> [CONSIGNE]:
Reprenez mot pour mot, dans l'article sur la crise de l'Église catholique, tout le passage qui descend de « Eglise Saint-François-de-Sales, Genève, jeudi » jusqu'à « l’Eglise! Et après? ».

> [EXTRAIT DU DOCUMENT]:

Le trouble est immense parmi les catholiques, après des révélations en série sur des affaires de pédophilie ou d’abus sexuels mettant en cause jusqu’au sommet du clergé. Comment éteindre l’incendie quand la crise est mondiale?

Eglise Saint François de Sales, Genève, mars 2019. — © David Wagnières pour Le Temps
Eglise Saint François de Sales, Genève, mars 2019. — © David Wagnières pour Le Temps

A lire plus bas, un entretien avec l'évêque du diocèse de Lausanne-Genève-Fribourg, Mgr Charles Morerod, et une chronologie des affaires qui ont secoué l'église catholique depuis le début de l'année

«Ma foi a été ébranlée. Il y a eu énormément de doutes, de colère contre l’institution, l’impression d’avoir été trompée. C’était même au moment de la consécration – est-ce qu’il faut croire au prêtre qui est là? J’ai dû me replonger dans le catéchisme. Pourquoi dit-on que l’Eglise est sainte? Ce n’est pas l’institution qui est sainte, c’est parce qu’elle est voulue dans le plan de Dieu…»

Eglise Saint-François-de-Sales, Genève, jeudi de mi-carême. Une quarantaine de fidèles sont venus comme Marie participer à l’adoration, une troupe de joyeuses jeunes filles, un vieux couple serré, une vieille femme toute seule, une autre vielle femme toute seule. L’église a été construite au début du siècle, pour remplacer la chapelle Saint-François de la rue Prévost-Martin, devenue trop petite dans ce quartier populaire aujourd’hui très mélangé. Le bâtiment est couvert d’échafaudages qui protègent la toiture, la façade et les vitraux, en cours de réfection. «Cette rénovation extérieure de l’église sera suivie d’une deuxième, consistant en la rénovation de l’intérieur», explique le Conseil de Fondation sur le web.

© David Wagnières pour Le Temps
© David Wagnières pour Le Temps

Sur le même sujet, lire:  Scandales dans l’Eglise! Et après?

> [DONNÉES FOURNIES]:
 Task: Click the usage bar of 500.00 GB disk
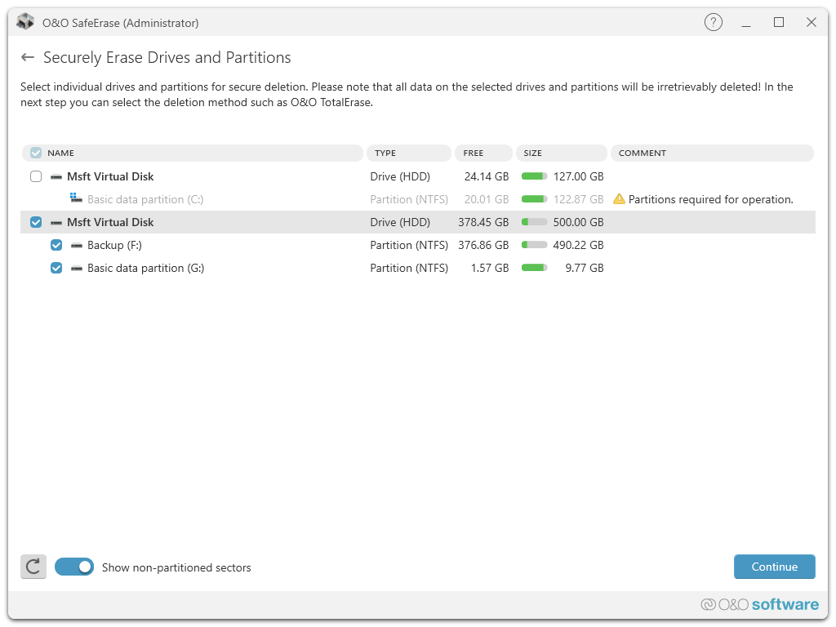pyautogui.click(x=534, y=222)
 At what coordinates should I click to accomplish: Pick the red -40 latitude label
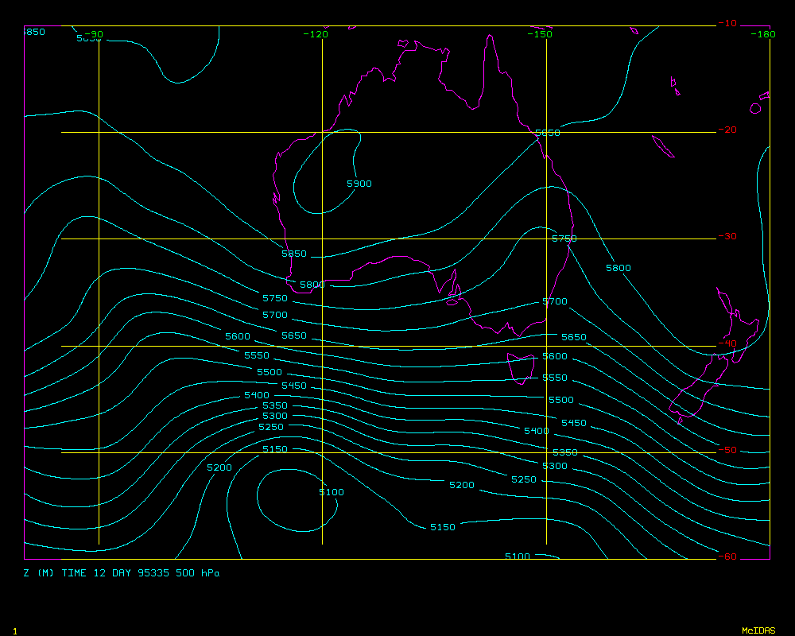(727, 343)
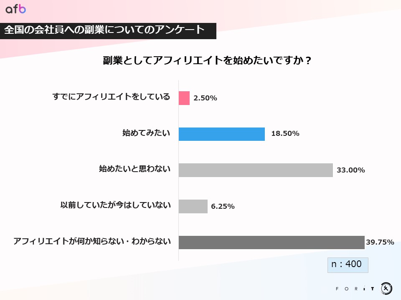This screenshot has height=300, width=401.
Task: Click the 2.50% value label
Action: [x=205, y=98]
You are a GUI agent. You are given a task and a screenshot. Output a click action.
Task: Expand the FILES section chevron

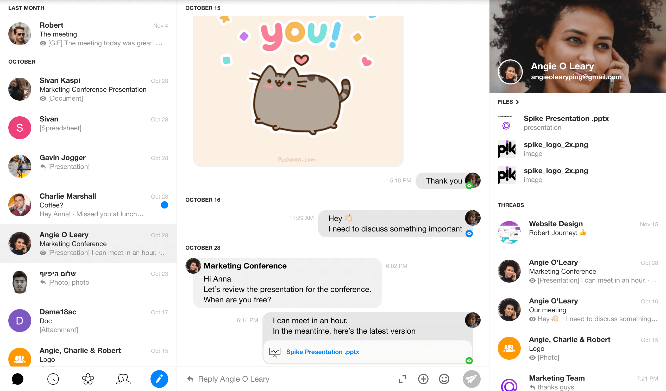click(x=517, y=101)
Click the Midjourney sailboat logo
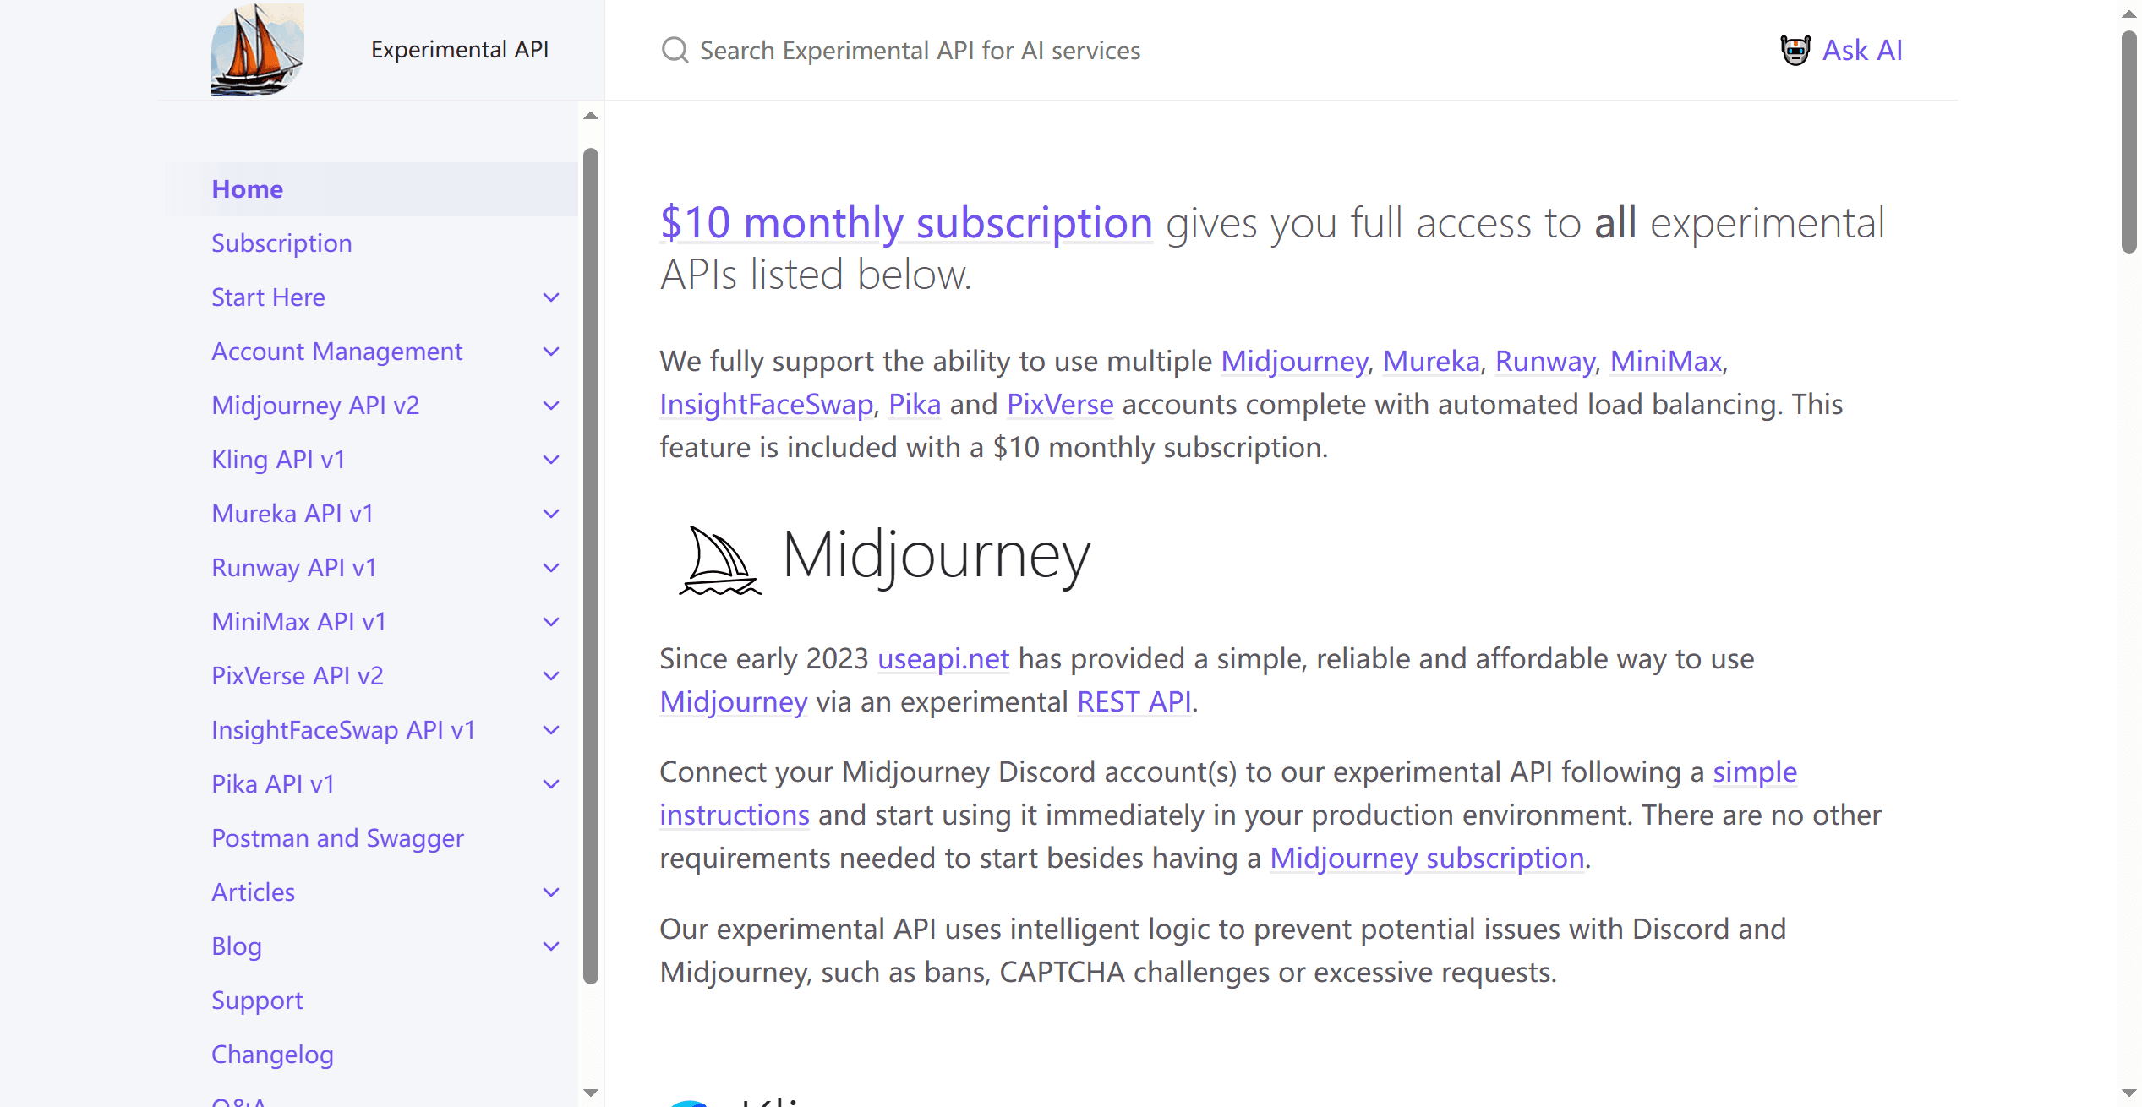The image size is (2142, 1107). (x=719, y=559)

> [RÉSULTAT ATTENDU]:
Eglise Saint-François-de-Sales, Genève, jeudi de mi-carême. Une quarantaine de fidèles sont venus comme Marie participer à l’adoration, une troupe de joyeuses jeunes filles, un vieux couple serré, une vieille femme toute seule, une autre vielle femme toute seule. L’église a été construite au début du siècle, pour remplacer la chapelle Saint-François de la rue Prévost-Martin, devenue trop petite dans ce quartier populaire aujourd’hui très mélangé. Le bâtiment est couvert d’échafaudages qui protègent la toiture, la façade et les vitraux, en cours de réfection. «Cette rénovation extérieure de l’église sera suivie d’une deuxième, consistant en la rénovation de l’intérieur», explique le Conseil de Fondation sur le web.

© David Wagnières pour Le Temps
© David Wagnières pour Le Temps

Sur le même sujet, lire:  Scandales dans l’Eglise! Et après?